It was (so far as I could tell) always ideologically incoherent. It was against spending and even more strongly against taxes, but most of its leading lights seemed unwilling to identify any locales for cuts that would actually make a difference. There's always a sense in which protests are unlikely to offer any single alternative to the status quo because they tend to be made up of disparate elements with differing justifications, but that is the precise problem with translating from "party" in the sense of a body of people at an event to "party" in the sense of a minimally-cohesive political group. I'm sure there were plenty of tea partiers who were appalled by the Arizona laws, but once we get to the point of there being a sort of "official" body those voices clearly got drowned out by the predominance of older whites who happened to be worried about the loss of cultural hegemony in addition to worried about taxes and spending.
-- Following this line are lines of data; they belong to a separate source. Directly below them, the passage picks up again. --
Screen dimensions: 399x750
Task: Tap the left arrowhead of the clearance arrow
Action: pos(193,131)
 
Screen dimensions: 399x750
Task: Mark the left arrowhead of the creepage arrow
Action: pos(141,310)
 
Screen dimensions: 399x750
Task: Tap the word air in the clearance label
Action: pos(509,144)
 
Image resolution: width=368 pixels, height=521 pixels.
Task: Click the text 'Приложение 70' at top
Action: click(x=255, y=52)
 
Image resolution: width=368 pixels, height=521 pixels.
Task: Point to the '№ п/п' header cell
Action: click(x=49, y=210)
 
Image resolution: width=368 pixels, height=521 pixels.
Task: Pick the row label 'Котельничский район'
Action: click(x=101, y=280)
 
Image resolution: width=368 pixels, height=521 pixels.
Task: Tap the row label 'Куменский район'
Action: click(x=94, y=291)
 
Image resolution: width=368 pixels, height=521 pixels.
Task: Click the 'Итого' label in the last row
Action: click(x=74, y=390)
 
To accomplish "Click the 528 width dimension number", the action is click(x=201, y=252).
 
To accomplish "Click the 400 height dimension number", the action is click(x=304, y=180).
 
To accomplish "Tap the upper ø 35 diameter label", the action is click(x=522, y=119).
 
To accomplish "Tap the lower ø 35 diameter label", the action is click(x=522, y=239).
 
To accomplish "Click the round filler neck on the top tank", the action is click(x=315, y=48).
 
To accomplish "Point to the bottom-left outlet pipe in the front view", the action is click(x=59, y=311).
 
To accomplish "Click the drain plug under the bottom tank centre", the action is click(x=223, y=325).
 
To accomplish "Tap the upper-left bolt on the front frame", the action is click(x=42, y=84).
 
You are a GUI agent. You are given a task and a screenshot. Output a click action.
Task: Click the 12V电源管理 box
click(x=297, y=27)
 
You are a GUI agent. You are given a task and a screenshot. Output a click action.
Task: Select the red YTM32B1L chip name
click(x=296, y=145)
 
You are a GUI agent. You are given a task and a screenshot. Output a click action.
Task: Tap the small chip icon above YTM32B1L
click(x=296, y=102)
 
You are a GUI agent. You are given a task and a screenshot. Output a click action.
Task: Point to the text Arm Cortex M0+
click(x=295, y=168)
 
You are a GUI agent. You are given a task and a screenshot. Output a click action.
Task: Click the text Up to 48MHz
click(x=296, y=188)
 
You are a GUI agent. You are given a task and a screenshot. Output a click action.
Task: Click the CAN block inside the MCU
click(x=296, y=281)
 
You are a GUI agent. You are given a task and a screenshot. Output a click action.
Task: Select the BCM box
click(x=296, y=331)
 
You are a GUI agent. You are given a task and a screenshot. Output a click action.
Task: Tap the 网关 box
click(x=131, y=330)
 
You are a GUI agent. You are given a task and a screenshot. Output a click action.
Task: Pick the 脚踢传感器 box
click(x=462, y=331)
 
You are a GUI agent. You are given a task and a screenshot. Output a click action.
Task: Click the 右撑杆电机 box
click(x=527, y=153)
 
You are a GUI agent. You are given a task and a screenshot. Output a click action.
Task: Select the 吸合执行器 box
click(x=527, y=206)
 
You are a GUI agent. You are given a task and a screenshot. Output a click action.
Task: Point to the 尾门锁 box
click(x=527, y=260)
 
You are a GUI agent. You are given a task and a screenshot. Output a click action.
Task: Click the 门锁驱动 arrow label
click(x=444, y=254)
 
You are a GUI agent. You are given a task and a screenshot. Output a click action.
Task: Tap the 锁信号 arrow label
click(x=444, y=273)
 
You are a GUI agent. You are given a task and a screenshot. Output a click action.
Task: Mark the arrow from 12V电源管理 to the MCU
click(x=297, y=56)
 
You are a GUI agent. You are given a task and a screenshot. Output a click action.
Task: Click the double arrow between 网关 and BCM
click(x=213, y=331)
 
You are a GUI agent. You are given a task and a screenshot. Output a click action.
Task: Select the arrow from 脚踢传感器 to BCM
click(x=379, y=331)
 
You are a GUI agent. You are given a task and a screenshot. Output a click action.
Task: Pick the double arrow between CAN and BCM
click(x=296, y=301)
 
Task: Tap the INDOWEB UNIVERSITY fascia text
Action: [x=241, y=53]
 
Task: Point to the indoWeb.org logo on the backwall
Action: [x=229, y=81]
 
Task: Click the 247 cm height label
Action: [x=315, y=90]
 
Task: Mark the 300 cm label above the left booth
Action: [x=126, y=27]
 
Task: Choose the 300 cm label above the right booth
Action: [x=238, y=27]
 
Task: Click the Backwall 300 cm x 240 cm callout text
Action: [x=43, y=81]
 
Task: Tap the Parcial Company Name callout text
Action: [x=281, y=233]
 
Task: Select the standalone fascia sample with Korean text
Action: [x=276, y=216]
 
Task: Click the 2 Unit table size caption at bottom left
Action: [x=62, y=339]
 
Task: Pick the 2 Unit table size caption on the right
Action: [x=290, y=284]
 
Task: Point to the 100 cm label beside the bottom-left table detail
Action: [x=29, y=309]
Liberal commentators, of course, frequently claim that tax-related complaints are merely fronts for racist anxiety that glues the movement together, but I think this is probably a case of reading loud figures of the fringe to be the center.

Nevertheless, the cultural base of the 'tea party' was always going to be anti-immigrant. It's a demographic certainty.


Movements should not overextend themselves beyond their cause celebre. I am very sympathetic to the anti-tax, anti-government position, so I can see the appeal of the tea party on that one issue, but on any other issue, the tea party is at best incoherent and at worst completely crackers.